Да никто здесь не ходит, поняла я. И мне стало по-настоящему страшно. Но не зря говорят, что у страха глаза велики: мои расширились настолько, что я углядела неприметную тропинку, уходящую от дороги вглубь леса. Тропинка было относительно сухой, по ней ещё можно было идти. Минут через десять за деревьями мелькнул зелёный забор. Я облегчённо выдохнула и прибавила шаг. Дорогу от забора я помнила. Но радовалась я рано: вдоль забора тропка была утоптанная, а чуть дальше блестела вода – там начиналась топь. Как же идти дальше?
– Дальше не пройдёте, – ответил кто-то на мой невысказанный вопрос. От неожиданности я вздрогнула и оглянулась. За моей спиной открылась неприметная калитка, из которой вышел мужчина с топором, держа на поводке овчарку. Овчарка смотрела на меня умными глазами. Словно говорила: «Хозяин прав, дальше не пройдёшь, только лапы вымажешь. А то и по брюхо провалишься».
– Там дальше по пояс ухнуть можно, – подтвердил хозяин. – Если в бочажину наступить. Её под водой-то не видно… Топь шутить не любит, – строго сказал хозяин пса.
По его глазам я поняла, что если бы можно было, он бы надел на меня ошейник и пристегнул поводок, чтобы не лезла в топь – если своего ума нет. Но я не собиралась в топь, я собиралась – в гости.

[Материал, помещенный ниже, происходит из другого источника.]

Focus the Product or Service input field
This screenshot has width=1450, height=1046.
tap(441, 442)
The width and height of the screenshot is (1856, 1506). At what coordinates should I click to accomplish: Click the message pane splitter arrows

А там, куда надо было идти, клубился белёсый прозрачный туман. Болото парит, поняла я. А как же… Где же тогда – тот дом?
Вероятно, я произнесла это вслух – в глазах мужчины отразилось непонимание. Помедлив, он распахнул калитку.
– Проходите. А вы к кому?
– Нет, я не к вам, не сюда, я в гости… Мне надо туда, – показала я в сторону тумана. – Не подскажете, как туда пройти? Может, в обход?
– Там никто не живёт. Болото там, Шептунова топь до самого Болшева тянется, до торфоразработок. Топь страшенная, даже летом не пройти, не высыхает. Живёт, значит, болото. Живое оно, говорят. И гостям завсегда радое, как войдёшь, не выпустит, – усмехнулся мужик. Господи, да за кого он меня принимает? За сумасшедшую? Похоже на то…
– Там дом стоит, на поляне. Бревенчатый, в два этажа. И люди живут, я зимой у них была, на лыжах здесь каталась.
– Вы что-то путаете. Может, не здесь катались? Мало в лесу зелёных заборов? Перепутали, наверное. Не ходили бы вы здесь, места здесь глухие, нехорошие. Гиблые места. Позапрошлым летом случилось тут… Отец с мальчишкой грибы собирали, ну и забрели на Шептуново болото… Леший в уши нашептал, ягодами да грибами заманил. Утопли оба, в болоте том. Оно ведь как бывает – увидел малец полянку зелёную, а за ней кочка с клюквой. Обрадовался, да через полянку эту, по траве пошёл… а трава-то расступилась!
– И что? – переспросила я, уже понимая – что.
– И – ничего. Утоп малец-то. Не трава это была, ряска болотная, а под ней трясина глубоченная. Отец–то спасать его кинулся, да куда там… Так и сгинули оба. И могилки нет. Столб поминальный им поставили, мать-то ходит… Поседела за один день. Она часто приходит. Гостинцы сыночку приносит. Восемь годков ему было, восемь всего. Митей звали.